Michael Doss: No, that’s a fair statement. That’s what we’ve heard. And of course, we like you read many of their releases and their prints that have been coming out here over the last week or so and we’ll see some more over the next week. And we’ve not seen anything to suggest a difference from kind of the recovery and from the destocking that occurred in 2023, largely from any of those customers. I think the question becomes how fast does it bounce back? I know everybody wants it to bounce back really quickly. From our standpoint right now, we’ve kind of modeled in kind of a steady state. In the second quarter, we’ll see some improvement. And then we do expect it to accelerate quite a little bit in the second half of the year.

And again, that’s off of a lot easier comps. I mean, if you remember, last year, our comps were 5%, I think 6% respectively in Q3 and Q4 year-on-year. So when you model that in, but 3% to 4% bounce back for 2024, which is kind of how we’re thinking about it, it’s pretty conservative view.

George Staphos: Okay. Mike, just to that point and then I had my second follow-up, the — you said steady state, so we should assume that so far in April, you’re running relatively flat or you’re actually up a little bit? And then my second question, understandably because of Augusta, you’re going to have — largely because of Augusta, you’re going to have a $50 million impact on EBITDA. So when we look either year-on-year or versus the first quarter sequentially, are we somewhere in the low 400s in EBITDA in terms of what you’re sort of expecting for the quarter? Thank you.

Michael Doss: Yeah. Thanks, George. I’ll take the first part of it. The answer is yes, we’re up a little bit here in April as we expect it to be kind of coming on the Easter holiday weekend, and I’ll let Steve put a little finer point on Q2.

Stephen Scherger: Yeah. No, George, you summarized it low 4s in Q2. By reminder, it’s a pretty intensive planned maintenance downtime quarter for us. We have two of our wood fiber facility, Texarkana being one of them down from normal planned maintenance. So that’s a normal activity in the quarter. And then, we have very limited planned maintenance downtime in the second half of the year. And what we expect is the elimination of other supply demand market-related downtime in the second half of the year, of which we had significant amounts in the second half of last year.

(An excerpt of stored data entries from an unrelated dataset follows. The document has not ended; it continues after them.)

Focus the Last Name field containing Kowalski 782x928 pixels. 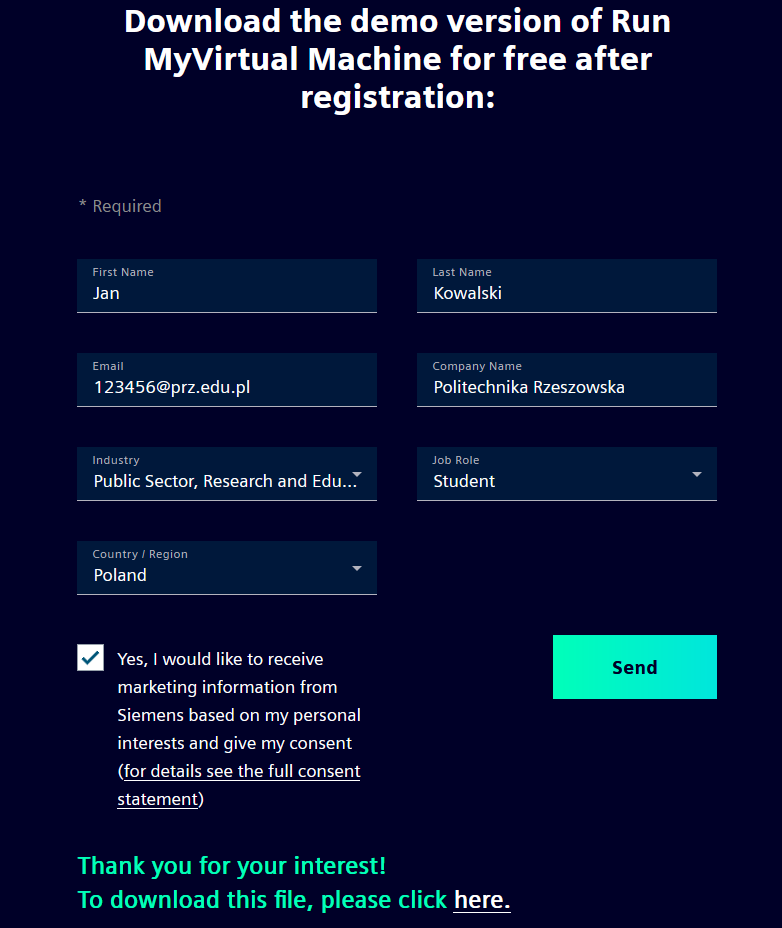pyautogui.click(x=566, y=293)
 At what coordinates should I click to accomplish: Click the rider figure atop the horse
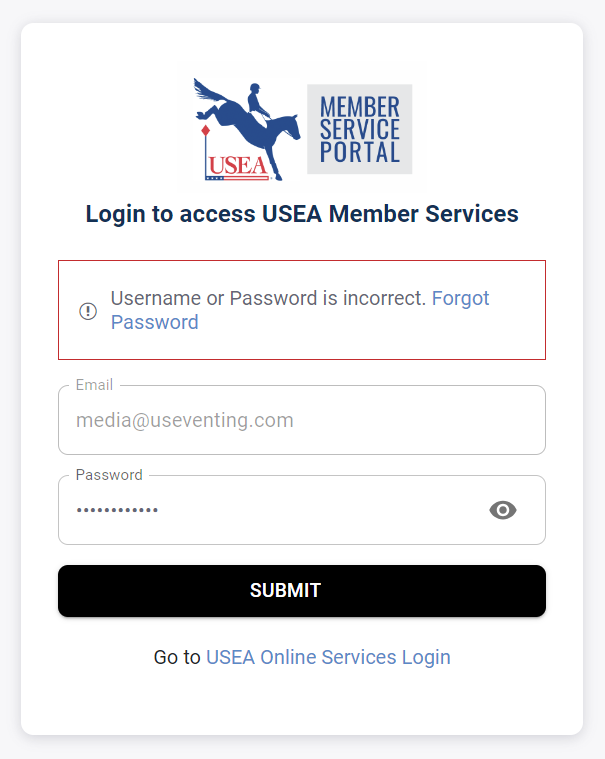point(255,101)
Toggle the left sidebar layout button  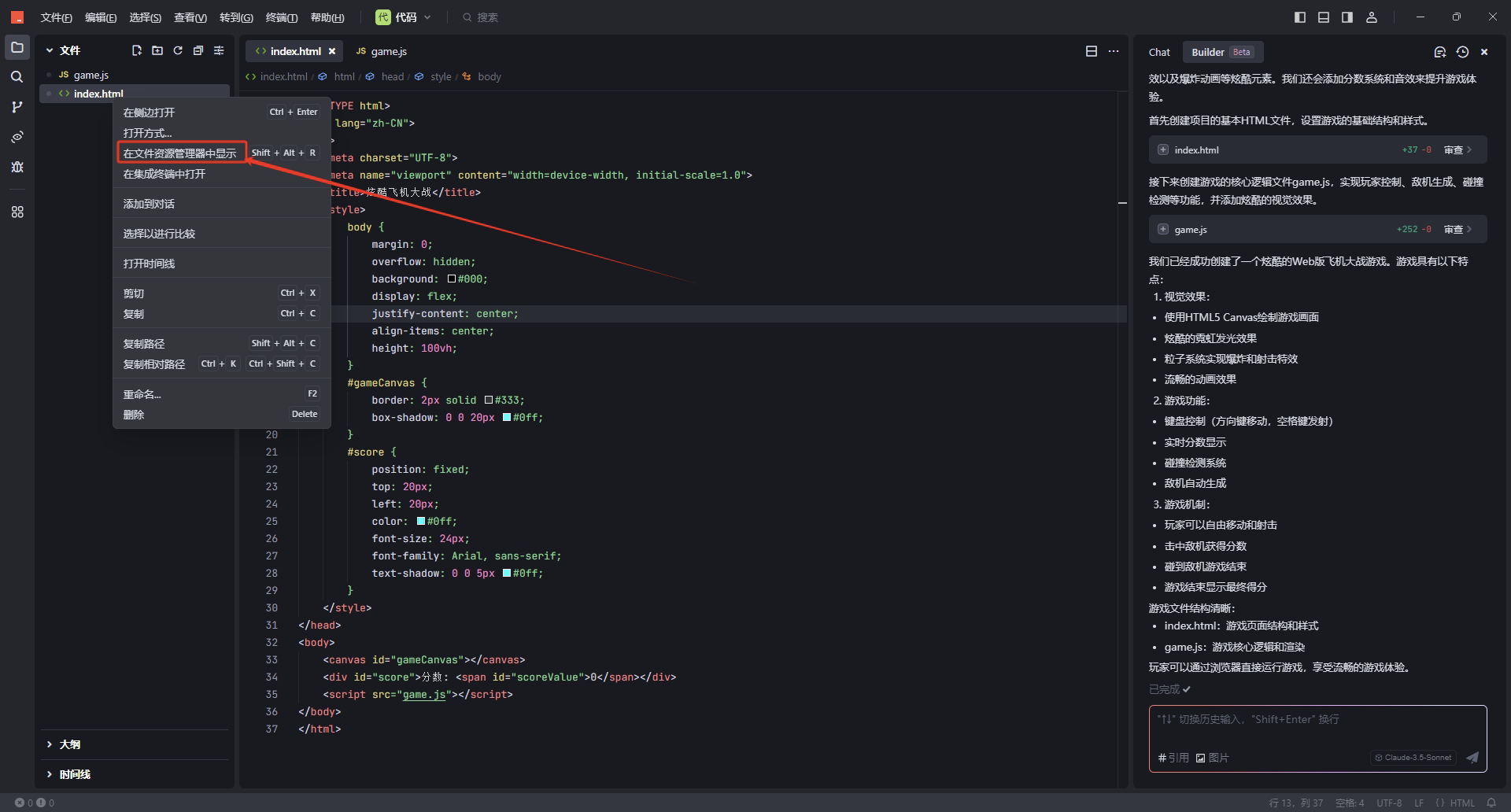[x=1300, y=17]
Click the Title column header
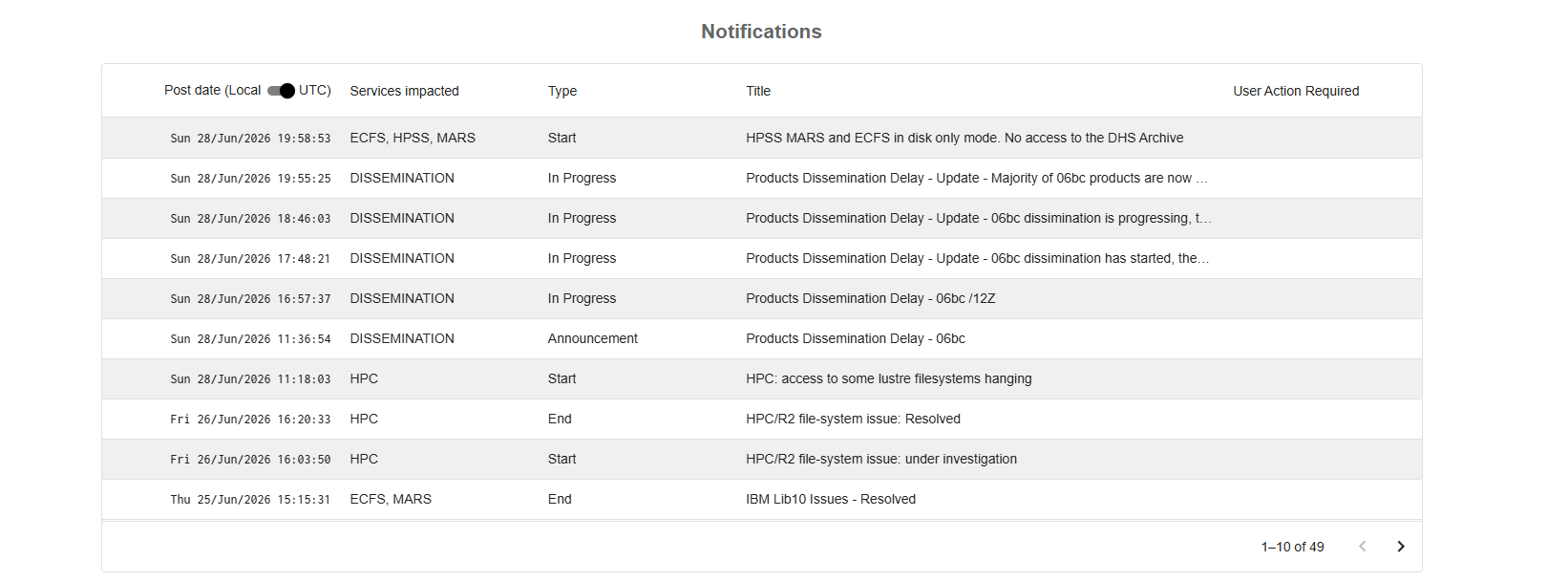This screenshot has width=1568, height=582. [758, 91]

So, yes, there’s a — you can do the midpoints on the EBITDA as you can kind of see an 840, 940 kind of midpoint and that holds up very well from what Mike just indicated 3%, 4% volumetric growth, good strong productivity and ability to run our overall manufacturing facilities to demand.

And that gives us confidence in the retention of the midpoint of the guide and the expectations we have for margins continuing to be in the 20% range on EBITDA.